- **Activity**
Would you please retype, exactly, the lines of the listing below between the line with "This screenshot has height=896, width=1344." and the line with "Start the 'Тест'", inclusive?

- **Material for this task**
__________
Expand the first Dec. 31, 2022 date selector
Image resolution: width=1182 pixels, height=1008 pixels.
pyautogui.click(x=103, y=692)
__________
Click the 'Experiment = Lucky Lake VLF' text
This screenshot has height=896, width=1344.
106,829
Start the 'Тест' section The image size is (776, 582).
__________
- **Expected answer**
This screenshot has height=896, width=1344.
106,829
Start the 'Тест' section The image size is (776, 582).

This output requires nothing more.